### Task statement
Word for word, reproduce the records that follow.

### Data
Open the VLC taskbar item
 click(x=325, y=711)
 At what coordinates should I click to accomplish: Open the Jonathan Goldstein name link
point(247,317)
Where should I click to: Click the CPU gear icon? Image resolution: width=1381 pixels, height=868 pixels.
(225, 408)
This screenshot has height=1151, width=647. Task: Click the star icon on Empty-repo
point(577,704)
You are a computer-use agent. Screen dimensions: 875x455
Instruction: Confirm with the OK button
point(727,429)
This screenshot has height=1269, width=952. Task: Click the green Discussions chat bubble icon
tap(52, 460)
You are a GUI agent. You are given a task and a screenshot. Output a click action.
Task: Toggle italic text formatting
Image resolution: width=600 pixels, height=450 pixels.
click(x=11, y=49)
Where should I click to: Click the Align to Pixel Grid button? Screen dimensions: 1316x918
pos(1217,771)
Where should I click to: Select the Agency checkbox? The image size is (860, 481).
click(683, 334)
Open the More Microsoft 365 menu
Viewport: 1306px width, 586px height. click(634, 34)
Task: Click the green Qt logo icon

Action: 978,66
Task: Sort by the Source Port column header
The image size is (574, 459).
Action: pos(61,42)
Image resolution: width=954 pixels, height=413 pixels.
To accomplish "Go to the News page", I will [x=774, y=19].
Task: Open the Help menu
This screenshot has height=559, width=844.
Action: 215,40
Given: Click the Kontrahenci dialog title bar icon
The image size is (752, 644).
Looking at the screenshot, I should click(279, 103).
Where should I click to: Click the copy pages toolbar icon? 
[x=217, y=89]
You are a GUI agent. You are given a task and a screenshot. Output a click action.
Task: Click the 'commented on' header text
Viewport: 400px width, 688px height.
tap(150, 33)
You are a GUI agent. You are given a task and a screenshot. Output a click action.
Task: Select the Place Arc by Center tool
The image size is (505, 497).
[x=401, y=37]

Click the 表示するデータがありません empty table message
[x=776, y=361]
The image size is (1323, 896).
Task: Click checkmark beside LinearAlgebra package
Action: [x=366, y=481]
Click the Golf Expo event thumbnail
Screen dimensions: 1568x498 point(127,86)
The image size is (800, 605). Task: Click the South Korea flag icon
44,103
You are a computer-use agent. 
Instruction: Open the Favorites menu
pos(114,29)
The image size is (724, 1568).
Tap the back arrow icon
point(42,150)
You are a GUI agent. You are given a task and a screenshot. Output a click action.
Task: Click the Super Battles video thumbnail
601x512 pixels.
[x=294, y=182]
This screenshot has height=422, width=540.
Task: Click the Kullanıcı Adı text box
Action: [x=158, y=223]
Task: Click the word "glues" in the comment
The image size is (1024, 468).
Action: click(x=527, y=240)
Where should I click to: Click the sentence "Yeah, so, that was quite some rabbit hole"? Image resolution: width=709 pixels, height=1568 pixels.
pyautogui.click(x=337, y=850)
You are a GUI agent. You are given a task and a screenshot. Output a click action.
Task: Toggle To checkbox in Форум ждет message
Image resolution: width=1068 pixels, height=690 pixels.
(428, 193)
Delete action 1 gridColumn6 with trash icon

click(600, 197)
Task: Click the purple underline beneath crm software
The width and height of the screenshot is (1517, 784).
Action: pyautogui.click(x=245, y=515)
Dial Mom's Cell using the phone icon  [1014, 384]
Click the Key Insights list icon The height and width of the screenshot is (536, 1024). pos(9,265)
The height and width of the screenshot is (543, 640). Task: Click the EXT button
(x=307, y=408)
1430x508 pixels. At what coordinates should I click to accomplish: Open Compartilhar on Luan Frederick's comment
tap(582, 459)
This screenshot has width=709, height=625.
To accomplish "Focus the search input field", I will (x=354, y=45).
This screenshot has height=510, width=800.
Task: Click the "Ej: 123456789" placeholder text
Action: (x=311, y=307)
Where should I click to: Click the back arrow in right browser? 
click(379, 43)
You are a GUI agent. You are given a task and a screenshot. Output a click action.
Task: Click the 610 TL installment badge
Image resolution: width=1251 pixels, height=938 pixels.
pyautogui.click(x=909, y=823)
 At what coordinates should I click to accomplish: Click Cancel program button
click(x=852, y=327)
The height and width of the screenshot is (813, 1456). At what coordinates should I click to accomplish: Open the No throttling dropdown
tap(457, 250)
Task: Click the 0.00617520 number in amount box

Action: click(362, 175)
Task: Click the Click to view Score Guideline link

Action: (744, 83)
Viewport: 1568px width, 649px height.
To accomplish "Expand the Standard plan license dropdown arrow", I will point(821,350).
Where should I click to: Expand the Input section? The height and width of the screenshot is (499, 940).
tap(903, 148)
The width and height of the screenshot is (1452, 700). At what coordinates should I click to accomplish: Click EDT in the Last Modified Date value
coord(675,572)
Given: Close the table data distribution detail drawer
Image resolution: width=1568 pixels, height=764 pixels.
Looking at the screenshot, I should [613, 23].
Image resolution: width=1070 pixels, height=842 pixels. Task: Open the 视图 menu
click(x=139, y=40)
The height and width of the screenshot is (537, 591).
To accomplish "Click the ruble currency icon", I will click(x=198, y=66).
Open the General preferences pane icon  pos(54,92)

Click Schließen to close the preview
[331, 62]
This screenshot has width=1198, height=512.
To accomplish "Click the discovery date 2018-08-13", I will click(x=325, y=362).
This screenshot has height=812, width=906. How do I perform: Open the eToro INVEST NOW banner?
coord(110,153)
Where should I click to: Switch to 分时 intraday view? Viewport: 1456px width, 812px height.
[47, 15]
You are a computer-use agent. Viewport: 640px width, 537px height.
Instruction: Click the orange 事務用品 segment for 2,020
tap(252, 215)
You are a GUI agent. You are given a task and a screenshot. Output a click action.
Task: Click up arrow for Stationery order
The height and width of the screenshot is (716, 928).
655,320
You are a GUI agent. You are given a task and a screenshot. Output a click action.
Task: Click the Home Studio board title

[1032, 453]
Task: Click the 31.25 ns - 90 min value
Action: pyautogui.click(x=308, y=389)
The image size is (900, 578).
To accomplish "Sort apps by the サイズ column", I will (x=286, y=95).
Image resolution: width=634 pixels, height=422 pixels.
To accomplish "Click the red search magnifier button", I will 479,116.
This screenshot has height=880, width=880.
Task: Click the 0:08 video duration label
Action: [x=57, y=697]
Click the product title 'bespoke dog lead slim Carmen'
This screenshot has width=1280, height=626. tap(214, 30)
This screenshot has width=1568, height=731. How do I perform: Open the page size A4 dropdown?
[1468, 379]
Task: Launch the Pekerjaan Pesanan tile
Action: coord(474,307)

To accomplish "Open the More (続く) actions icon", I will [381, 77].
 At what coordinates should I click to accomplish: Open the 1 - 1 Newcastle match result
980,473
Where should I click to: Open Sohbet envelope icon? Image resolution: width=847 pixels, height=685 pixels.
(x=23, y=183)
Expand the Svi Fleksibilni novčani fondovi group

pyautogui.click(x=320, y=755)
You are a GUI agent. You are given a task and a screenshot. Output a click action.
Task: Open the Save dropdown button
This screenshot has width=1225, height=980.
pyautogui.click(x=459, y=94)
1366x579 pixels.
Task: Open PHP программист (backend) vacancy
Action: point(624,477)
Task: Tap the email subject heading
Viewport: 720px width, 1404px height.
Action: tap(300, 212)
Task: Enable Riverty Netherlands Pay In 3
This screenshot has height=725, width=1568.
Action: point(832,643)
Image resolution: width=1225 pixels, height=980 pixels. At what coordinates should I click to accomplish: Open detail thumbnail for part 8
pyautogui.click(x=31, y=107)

### The answer
Open the VLC taskbar item
 click(x=325, y=711)
 At what coordinates should I click to accomplish: Open the Jonathan Goldstein name link
point(247,317)
Where should I click to: Click the CPU gear icon? Image resolution: width=1381 pixels, height=868 pixels.
(225, 408)
This screenshot has height=1151, width=647. Task: Click the star icon on Empty-repo
point(577,704)
You are a computer-use agent. Screen dimensions: 875x455
Instruction: Confirm with the OK button
point(727,429)
This screenshot has height=1269, width=952. Task: Click the green Discussions chat bubble icon
tap(52, 460)
You are a GUI agent. You are given a task and a screenshot. Output a click action.
Task: Toggle italic text formatting
Image resolution: width=600 pixels, height=450 pixels.
click(x=11, y=49)
Where should I click to: Click the Align to Pixel Grid button? Screen dimensions: 1316x918
pos(1217,771)
Where should I click to: Select the Agency checkbox? The image size is (860, 481).
click(683, 334)
Open the More Microsoft 365 menu
Viewport: 1306px width, 586px height. click(634, 34)
Task: Click the green Qt logo icon

Action: 978,66
Task: Sort by the Source Port column header
The image size is (574, 459).
Action: pos(61,42)
Image resolution: width=954 pixels, height=413 pixels.
To accomplish "Go to the News page", I will [x=774, y=19].
Task: Open the Help menu
This screenshot has height=559, width=844.
Action: 215,40
Given: Click the Kontrahenci dialog title bar icon
The image size is (752, 644).
Looking at the screenshot, I should click(279, 103).
Where should I click to: Click the copy pages toolbar icon? 
[x=217, y=89]
You are a GUI agent. You are given a task and a screenshot. Output a click action.
Task: Click the 'commented on' header text
Viewport: 400px width, 688px height.
tap(150, 33)
You are a GUI agent. You are given a task and a screenshot. Output a click action.
Task: Select the Place Arc by Center tool
The image size is (505, 497).
[x=401, y=37]

Click the 表示するデータがありません empty table message
[x=776, y=361]
The image size is (1323, 896).
Task: Click checkmark beside LinearAlgebra package
Action: [x=366, y=481]
Click the Golf Expo event thumbnail
Screen dimensions: 1568x498 point(127,86)
The image size is (800, 605). Task: Click the South Korea flag icon
44,103
You are a computer-use agent. 
Instruction: Open the Favorites menu
pos(114,29)
The image size is (724, 1568).
Tap the back arrow icon
point(42,150)
You are a GUI agent. You are given a task and a screenshot. Output a click action.
Task: Click the Super Battles video thumbnail
601x512 pixels.
[x=294, y=182]
This screenshot has height=422, width=540.
Task: Click the Kullanıcı Adı text box
Action: [x=158, y=223]
Task: Click the word "glues" in the comment
The image size is (1024, 468).
Action: click(x=527, y=240)
Where should I click to: Click the sentence "Yeah, so, that was quite some rabbit hole"? Image resolution: width=709 pixels, height=1568 pixels.
pyautogui.click(x=337, y=850)
You are a GUI agent. You are given a task and a screenshot. Output a click action.
Task: Toggle To checkbox in Форум ждет message
Image resolution: width=1068 pixels, height=690 pixels.
(428, 193)
Delete action 1 gridColumn6 with trash icon

click(600, 197)
Task: Click the purple underline beneath crm software
The width and height of the screenshot is (1517, 784).
Action: pyautogui.click(x=245, y=515)
Dial Mom's Cell using the phone icon  [1014, 384]
Click the Key Insights list icon The height and width of the screenshot is (536, 1024). pos(9,265)
The height and width of the screenshot is (543, 640). Task: Click the EXT button
(x=307, y=408)
1430x508 pixels. At what coordinates should I click to accomplish: Open Compartilhar on Luan Frederick's comment
tap(582, 459)
This screenshot has width=709, height=625.
To accomplish "Focus the search input field", I will (x=354, y=45).
This screenshot has height=510, width=800.
Task: Click the "Ej: 123456789" placeholder text
Action: (x=311, y=307)
Where should I click to: Click the back arrow in right browser? 
click(379, 43)
You are a GUI agent. You are given a task and a screenshot. Output a click action.
Task: Click the 610 TL installment badge
Image resolution: width=1251 pixels, height=938 pixels.
pyautogui.click(x=909, y=823)
 At what coordinates should I click to accomplish: Click Cancel program button
click(x=852, y=327)
The height and width of the screenshot is (813, 1456). At what coordinates should I click to accomplish: Open the No throttling dropdown
tap(457, 250)
Task: Click the 0.00617520 number in amount box

Action: click(362, 175)
Task: Click the Click to view Score Guideline link

Action: (744, 83)
Viewport: 1568px width, 649px height.
To accomplish "Expand the Standard plan license dropdown arrow", I will point(821,350).
Where should I click to: Expand the Input section? The height and width of the screenshot is (499, 940).
tap(903, 148)
The width and height of the screenshot is (1452, 700). At what coordinates should I click to accomplish: Click EDT in the Last Modified Date value
coord(675,572)
Given: Close the table data distribution detail drawer
Image resolution: width=1568 pixels, height=764 pixels.
Looking at the screenshot, I should [613, 23].
Image resolution: width=1070 pixels, height=842 pixels. Task: Open the 视图 menu
click(x=139, y=40)
The height and width of the screenshot is (537, 591).
To accomplish "Click the ruble currency icon", I will click(x=198, y=66).
Open the General preferences pane icon  pos(54,92)

Click Schließen to close the preview
[331, 62]
This screenshot has width=1198, height=512.
To accomplish "Click the discovery date 2018-08-13", I will click(x=325, y=362).
This screenshot has height=812, width=906. How do I perform: Open the eToro INVEST NOW banner?
coord(110,153)
Where should I click to: Switch to 分时 intraday view? Viewport: 1456px width, 812px height.
[47, 15]
You are a computer-use agent. Viewport: 640px width, 537px height.
Instruction: Click the orange 事務用品 segment for 2,020
tap(252, 215)
You are a GUI agent. You are given a task and a screenshot. Output a click action.
Task: Click up arrow for Stationery order
The height and width of the screenshot is (716, 928).
655,320
You are a GUI agent. You are given a task and a screenshot. Output a click action.
Task: Click the Home Studio board title

[1032, 453]
Task: Click the 31.25 ns - 90 min value
Action: pyautogui.click(x=308, y=389)
The image size is (900, 578).
To accomplish "Sort apps by the サイズ column", I will (x=286, y=95).
Image resolution: width=634 pixels, height=422 pixels.
To accomplish "Click the red search magnifier button", I will 479,116.
This screenshot has height=880, width=880.
Task: Click the 0:08 video duration label
Action: [x=57, y=697]
Click the product title 'bespoke dog lead slim Carmen'
This screenshot has width=1280, height=626. tap(214, 30)
This screenshot has width=1568, height=731. How do I perform: Open the page size A4 dropdown?
[1468, 379]
Task: Launch the Pekerjaan Pesanan tile
Action: coord(474,307)

To accomplish "Open the More (続く) actions icon", I will [381, 77].
 At what coordinates should I click to accomplish: Open the 1 - 1 Newcastle match result
980,473
Where should I click to: Open Sohbet envelope icon? Image resolution: width=847 pixels, height=685 pixels.
(x=23, y=183)
Expand the Svi Fleksibilni novčani fondovi group

pyautogui.click(x=320, y=755)
You are a GUI agent. You are given a task and a screenshot. Output a click action.
Task: Open the Save dropdown button
This screenshot has width=1225, height=980.
pyautogui.click(x=459, y=94)
1366x579 pixels.
Task: Open PHP программист (backend) vacancy
Action: point(624,477)
Task: Tap the email subject heading
Viewport: 720px width, 1404px height.
Action: tap(300, 212)
Task: Enable Riverty Netherlands Pay In 3
This screenshot has height=725, width=1568.
Action: point(832,643)
Image resolution: width=1225 pixels, height=980 pixels. At what coordinates should I click to accomplish: Open detail thumbnail for part 8
pyautogui.click(x=31, y=107)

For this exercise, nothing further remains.